» **SELECTION**
>> BEGIN

So yes, I don't run at night, so I'm not recommending a specific headlamp. But if he runs fast on the trails I'm used to, he's going to get hurt if he can't see the trail at 30 feet as if it was daytime. That's all.


----------



## v0idware.prohibited (Feb 11, 2012)

gajslk said:


> If you're still running when it gets dark again, by definition, you're not fast. LOL


 Even at world record marathon pace it would take 8+ hours to cover 100 miles and marathon courses exhibit very little elevation change, usually negative elevation. Covering 100 miles at the Hardrock 100 in 24 hours, 3x's longer than it would take at world record marathon pace, while summiting 6 or 7 mountains along the way, with 66,000 feet of elevation change and an elevation profile between 10,000 and 14,000 feet (the summit of Mount Rainer is only ~400 feet higher in elevation) is pretty damn fast, and pretty damn technical. Even drawing this comparison however is akin to comparing Haile Gebrselase to Usain Bolt. 

As the elevation change starts to drop off the numbers also start changing. The Western States 100 has a mere 44,000 feet of elevation change and the course record there is 15 hours. 

Most competitive Ultra runners could run a ~2:20 marathon, even by marathon standards we are fast enough to qualify for the Olympic trials.


----------



## v0idware.prohibited (Feb 11, 2012)

robostudent5000 said:


> H600w + DC Fix + make yourself one of these headbands = problem solved.


 I've tried searching around for DC Fix and although I've found it mentioned a few times I can't figure out what it is besides some kind of tape or film that you put over the lens. Could you enlighten me please? Thanks.


----------



## vaska (Feb 11, 2012)

robostudent5000 said:


> H600w + DC Fix + make yourself one of these headbands = problem solved.



To feel the headlamp really comfortably stuck to one's head it's better to find something like this, or this, or this, or those.

As for light distribution of sport headlights, a year ago a local beamshot session was held to compare the most popular sport headlamps in Russia. Several testers came to a conclusion that the most comfortable for running/orienteering/rogaining/skiing/biking are samples 4, 7 and 8 and numbers 1, 2 and 3 (with reflector optics) - the worst because of distinct peripheral border between light and darkness which provokes discomfort for peripheral vision.


----------



## robostudent5000 (Feb 11, 2012)

v0idware.prohibited said:


> I've tried searching around for DC Fix and although I've found it mentioned a few times I can't figure out what it is besides some kind of tape or film that you put over the lens. Could you enlighten me please? Thanks.

>> END

» **SUPPLIED ENTRIES**

>> BEGIN

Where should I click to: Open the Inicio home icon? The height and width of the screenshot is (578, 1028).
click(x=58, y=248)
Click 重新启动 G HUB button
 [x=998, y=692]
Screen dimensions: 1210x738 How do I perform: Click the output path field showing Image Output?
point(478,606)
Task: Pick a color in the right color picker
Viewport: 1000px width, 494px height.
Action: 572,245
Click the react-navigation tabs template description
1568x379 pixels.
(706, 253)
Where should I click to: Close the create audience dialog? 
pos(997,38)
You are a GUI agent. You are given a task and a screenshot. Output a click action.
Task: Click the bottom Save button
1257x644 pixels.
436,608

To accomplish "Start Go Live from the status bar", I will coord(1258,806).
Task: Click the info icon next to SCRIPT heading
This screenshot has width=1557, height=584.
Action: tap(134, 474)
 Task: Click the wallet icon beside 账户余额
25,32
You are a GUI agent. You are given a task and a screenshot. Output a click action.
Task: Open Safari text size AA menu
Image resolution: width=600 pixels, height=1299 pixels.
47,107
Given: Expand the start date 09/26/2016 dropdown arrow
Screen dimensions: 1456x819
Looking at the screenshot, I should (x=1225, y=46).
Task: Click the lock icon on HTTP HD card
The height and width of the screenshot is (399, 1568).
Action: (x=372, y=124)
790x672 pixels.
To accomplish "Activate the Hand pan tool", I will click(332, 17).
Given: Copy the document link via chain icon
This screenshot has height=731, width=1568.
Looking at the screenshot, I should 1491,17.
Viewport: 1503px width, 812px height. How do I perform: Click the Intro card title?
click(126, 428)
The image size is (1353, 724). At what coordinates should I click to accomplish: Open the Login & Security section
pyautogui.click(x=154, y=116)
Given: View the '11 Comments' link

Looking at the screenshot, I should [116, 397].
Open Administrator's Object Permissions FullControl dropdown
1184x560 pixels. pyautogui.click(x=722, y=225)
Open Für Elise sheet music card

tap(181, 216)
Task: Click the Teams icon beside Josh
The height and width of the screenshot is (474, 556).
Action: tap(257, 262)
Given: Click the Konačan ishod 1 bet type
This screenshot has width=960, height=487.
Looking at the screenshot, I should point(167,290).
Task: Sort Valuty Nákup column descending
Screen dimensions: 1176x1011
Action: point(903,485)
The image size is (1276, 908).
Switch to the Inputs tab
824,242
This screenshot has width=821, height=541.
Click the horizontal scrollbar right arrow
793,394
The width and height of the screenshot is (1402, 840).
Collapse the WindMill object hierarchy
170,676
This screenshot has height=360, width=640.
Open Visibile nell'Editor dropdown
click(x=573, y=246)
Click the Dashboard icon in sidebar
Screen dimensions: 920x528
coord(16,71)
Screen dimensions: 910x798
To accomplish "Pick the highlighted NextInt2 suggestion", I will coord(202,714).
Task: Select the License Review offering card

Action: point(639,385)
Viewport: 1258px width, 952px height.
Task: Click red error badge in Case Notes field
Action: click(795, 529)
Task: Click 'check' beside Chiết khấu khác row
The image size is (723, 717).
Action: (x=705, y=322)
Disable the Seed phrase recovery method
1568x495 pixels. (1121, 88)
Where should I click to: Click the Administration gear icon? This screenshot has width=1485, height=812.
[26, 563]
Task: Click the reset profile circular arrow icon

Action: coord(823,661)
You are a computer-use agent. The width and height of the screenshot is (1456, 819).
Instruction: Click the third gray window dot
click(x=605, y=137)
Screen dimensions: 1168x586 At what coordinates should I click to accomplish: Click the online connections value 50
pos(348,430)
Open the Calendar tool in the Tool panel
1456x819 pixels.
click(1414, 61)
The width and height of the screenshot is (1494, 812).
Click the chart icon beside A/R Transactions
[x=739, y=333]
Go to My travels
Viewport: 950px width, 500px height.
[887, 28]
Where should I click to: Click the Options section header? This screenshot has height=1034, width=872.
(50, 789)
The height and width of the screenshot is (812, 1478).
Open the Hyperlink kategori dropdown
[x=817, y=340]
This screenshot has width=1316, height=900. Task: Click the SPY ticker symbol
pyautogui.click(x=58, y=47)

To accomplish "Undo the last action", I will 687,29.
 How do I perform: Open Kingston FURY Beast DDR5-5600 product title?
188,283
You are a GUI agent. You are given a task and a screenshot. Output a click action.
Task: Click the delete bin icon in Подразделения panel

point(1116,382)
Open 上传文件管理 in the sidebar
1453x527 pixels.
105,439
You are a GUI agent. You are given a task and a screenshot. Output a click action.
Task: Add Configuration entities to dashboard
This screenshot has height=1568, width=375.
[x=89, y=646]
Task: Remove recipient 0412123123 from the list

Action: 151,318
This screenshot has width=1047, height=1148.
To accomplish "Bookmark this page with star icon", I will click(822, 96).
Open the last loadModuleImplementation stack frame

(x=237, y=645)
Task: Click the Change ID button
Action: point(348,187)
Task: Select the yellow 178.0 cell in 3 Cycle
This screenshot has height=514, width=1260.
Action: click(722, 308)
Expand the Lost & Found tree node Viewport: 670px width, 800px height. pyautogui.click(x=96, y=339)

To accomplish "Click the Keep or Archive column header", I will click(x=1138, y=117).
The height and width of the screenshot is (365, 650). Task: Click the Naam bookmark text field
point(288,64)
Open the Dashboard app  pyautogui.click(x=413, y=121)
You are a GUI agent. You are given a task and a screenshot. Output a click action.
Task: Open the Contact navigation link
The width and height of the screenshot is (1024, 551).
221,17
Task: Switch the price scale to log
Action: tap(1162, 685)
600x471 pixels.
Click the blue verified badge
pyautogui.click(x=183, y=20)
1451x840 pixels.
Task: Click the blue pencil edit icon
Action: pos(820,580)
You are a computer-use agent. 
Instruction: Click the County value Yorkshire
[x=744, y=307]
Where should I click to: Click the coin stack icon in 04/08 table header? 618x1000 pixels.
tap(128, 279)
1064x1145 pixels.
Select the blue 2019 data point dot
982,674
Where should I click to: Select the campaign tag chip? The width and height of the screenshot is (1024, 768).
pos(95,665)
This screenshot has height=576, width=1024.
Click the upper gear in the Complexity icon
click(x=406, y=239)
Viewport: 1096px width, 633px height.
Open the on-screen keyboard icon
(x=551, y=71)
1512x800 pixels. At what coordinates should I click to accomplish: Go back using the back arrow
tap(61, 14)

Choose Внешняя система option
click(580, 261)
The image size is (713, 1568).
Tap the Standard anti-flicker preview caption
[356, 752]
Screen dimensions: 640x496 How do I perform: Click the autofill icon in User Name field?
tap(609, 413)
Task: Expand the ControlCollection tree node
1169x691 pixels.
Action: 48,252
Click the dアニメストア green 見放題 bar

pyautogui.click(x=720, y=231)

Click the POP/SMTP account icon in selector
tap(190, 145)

>> END

» **EXERCISE**
Can you turn the paragraph in the headlamp thread that begins "As for light distribution of sport headlights" into a short bulleted list that keeps its main facts? Rely on the headlamp thread alone.

» **REPLY TO THE EXERCISE**
- A year earlier, a local beamshot session compared the most popular sport headlamps in Russia.
- Several testers found samples 4, 7 and 8 the most comfortable for running, orienteering, rogaining, skiing and biking.
- They rated numbers 1, 2 and 3, which use reflector optics, the worst.
- The reason was a distinct peripheral border between light and darkness, which causes discomfort for peripheral vision.